Anti-Semite Gets|His Days in Court

OLATHE, Kan. (CN) - A white racist accused of murdering three people at a Jewish community center asked a judge to acquit him Wednesday, calling the anti-Semitic killings "homicide by necessity."

F. Glenn Miller, 74, goes to trial in August for the April 13, 2014 shooting deaths of William Corporon, 69, and his 14-year-old grandson, Reat Underwood, outside the Jewish Community Center in Overland Park, Kan. Miller also is accused of killing Terri LaManno, 53, outside the Village Shalom care center that day.

Miller, aka Frazier Glenn Cross Jr., is a former KKK member who said he felt it was his duty to kill Jews before he died.

But all of his victims were Christian.

A judge allowed Miller to represent himself in the capital murder trial after Miller fought to fire his attorneys, who are allowed to assist with his defense but not to speak in court.

At a pretrial hearing Wednesday on motions to suppress witness testimony identifying Miller as the shooter, prosecutors presented 10 witnesses and played 911 calls from the day of the shootings.

Miller was allowed to cross-examine witnesses.

"Are you a Jew?" Miller asked witnesses repeatedly, though the judge sustained prosecutors' objections to the questions.

One witness, Maggie Hunker, testified that she saw Miller gun down a victim in a parking lot before he turned the gun on her, and asked if she was a Jew. When she told him no, she said, Miller drove away.

On cross-examination, Miller asked her whether she'd been honest with him that day.

"Yes," she replied.

Miller said: "I'm glad I didn't shoot you."

"Me too," she answered. "Thank you."

After a brief recess, Miller flagged down reporters in the courtroom, waving and handing out copies of his newly typed - but not yet filed - motion for acquittal.

Miller's rambling, 5-page motion is a diatribe on why Jews are responsible for white people's "accelerating demise from the earth." The motion, which begins with the statement, "The white race is dying out" and ends with "Heil Hitler!!!" asks the court to dismiss all charges against him.

"It was homicide by necessity," Miller wrote. "I was compelled by necessity to strike at what I perceived to be an intolerable public threat to my people, knowing what I know about the jews [sic]."

Miller's courtroom outbursts over the past year have included arguing with his attorneys, shouting racial and anti-Semitic epithets at spectators and upbraiding Johnson County Judge Kelly Ryan for not allowing him to speak in court about Internet access.

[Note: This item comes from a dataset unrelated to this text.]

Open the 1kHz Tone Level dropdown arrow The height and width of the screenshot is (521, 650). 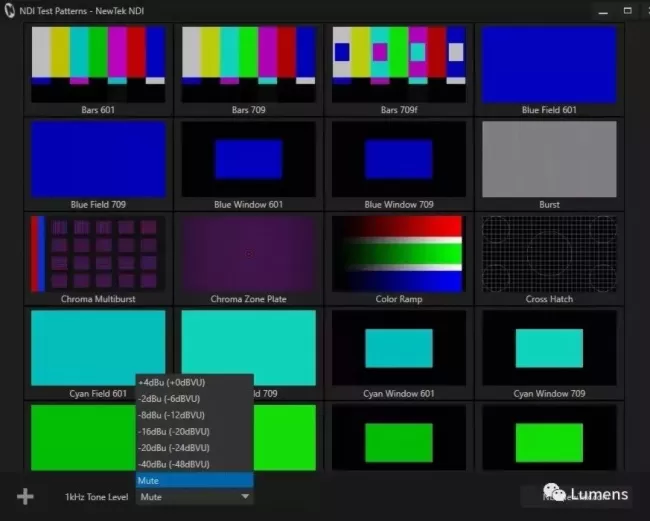pyautogui.click(x=245, y=497)
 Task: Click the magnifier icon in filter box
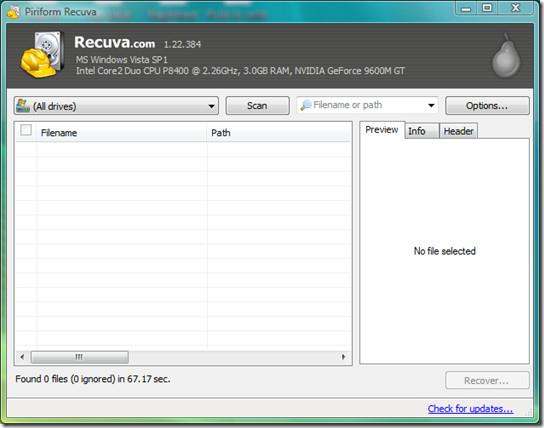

In his motion for acquittal, Miller chastised Ryan again, urging the judge to "Google any or all of my charges against the jews [sic] for proof and enlightenment." Miller also suggested the judge should order an investigation, using "patriotic, honest Kansans as investigators."

"You'll feel good about yourself now, and especially on your death bed, rather than die knowing you were an accomplice of the jews and a traitor to your people," the motion states. "Think about that."

Miller's trial for capital murder and five other felony counts is scheduled to begin Aug. 17.